As part of its trial preparations in a case where surveillance is to be relied upon, the defendant and the insurer should anticipate potential submissions injured worker’s legal team may provide to explain their client’s conduct in the surveillance. For example, injured worker’s medical records and pharmaceutical benefits history statement should be scrutinised to determine if an injured worker was in fact being prescribed analgesic medication or supplied with medical aids during the relevant periods, which might otherwise explain the injured worker’s capacity to participate in certain activities the subject of the surveillance.
You can read the full text of the legal case here: Power and Comcare  AATA 471 (30 June 2015)
Note the IMEs (or expert witness for the defense):
43. Comcare says that the video demonstrates that Ms Power did not then suffer—and, therefore, no longer suffers—from the effects of the compensable injury.

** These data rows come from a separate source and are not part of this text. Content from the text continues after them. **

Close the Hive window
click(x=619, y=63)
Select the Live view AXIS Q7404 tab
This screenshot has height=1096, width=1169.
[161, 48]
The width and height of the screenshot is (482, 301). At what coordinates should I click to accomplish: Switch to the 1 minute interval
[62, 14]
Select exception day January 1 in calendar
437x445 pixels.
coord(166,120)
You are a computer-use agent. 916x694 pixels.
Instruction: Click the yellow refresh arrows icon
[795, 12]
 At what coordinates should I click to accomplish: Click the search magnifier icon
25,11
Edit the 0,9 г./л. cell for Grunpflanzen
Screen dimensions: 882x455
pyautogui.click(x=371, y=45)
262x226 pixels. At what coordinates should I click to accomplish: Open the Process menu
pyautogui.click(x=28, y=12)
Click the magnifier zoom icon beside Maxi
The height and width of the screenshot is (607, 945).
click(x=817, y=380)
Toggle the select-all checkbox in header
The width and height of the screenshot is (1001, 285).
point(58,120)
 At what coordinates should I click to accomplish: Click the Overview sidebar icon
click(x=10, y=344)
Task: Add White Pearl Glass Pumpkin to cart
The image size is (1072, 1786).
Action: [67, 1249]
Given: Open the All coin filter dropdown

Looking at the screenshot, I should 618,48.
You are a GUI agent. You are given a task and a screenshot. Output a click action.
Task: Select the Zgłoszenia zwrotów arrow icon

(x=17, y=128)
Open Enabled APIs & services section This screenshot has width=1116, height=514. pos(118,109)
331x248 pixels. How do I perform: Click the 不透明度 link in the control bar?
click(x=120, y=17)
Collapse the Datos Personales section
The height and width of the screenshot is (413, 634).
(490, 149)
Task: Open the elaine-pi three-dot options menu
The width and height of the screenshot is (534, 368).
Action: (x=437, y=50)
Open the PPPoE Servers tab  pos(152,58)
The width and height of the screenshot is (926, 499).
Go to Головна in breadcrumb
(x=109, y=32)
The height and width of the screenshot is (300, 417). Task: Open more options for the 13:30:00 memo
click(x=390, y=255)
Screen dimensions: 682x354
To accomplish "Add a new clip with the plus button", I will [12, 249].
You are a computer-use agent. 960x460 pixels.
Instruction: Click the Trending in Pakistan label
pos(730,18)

It cites Drs Talbot and Stubbs in support of this argument.
44.In his report of 15 April 2013, Dr Talbot said that Ms Power’s behaviour and mobility, as revealed on the video “was not compatible with her description of severe pain and physical limitations”. He said that “she appeared quite unlike the person with very slow hesitant movements and frequent expressions of pain who presented to me for my recent assessment”. Dr Talbot added that it was not possible to determine, from the video, the level of pain that Ms Power was experiencing. But he did say that “the footage certainly made me very suspicious that, during my assessment, she was exaggerating her pain both in the history she supplied to me and in her performance during the physical examination”.
45. Dr Talbot’s 15 April report had been prepared without access to the entire video. He provided a further report on 24 May 2013, having viewed the remainder of the video. In the latter report he said that the further footage showed Ms Power had “engaged in activities that according to her medical report, she should be unable to participate in”. He gave, as examples, bending freely into the rear seat of her car; picking up her shoes; changing her shoes; walking briskly; and getting in and out of her car.
46. Dr Stubbs, in his report of 19 December 2013, said that “[n]othing in that video footage suggested a person who is not entirely comfortable and able to carry out a wide range of activities without difficulties”.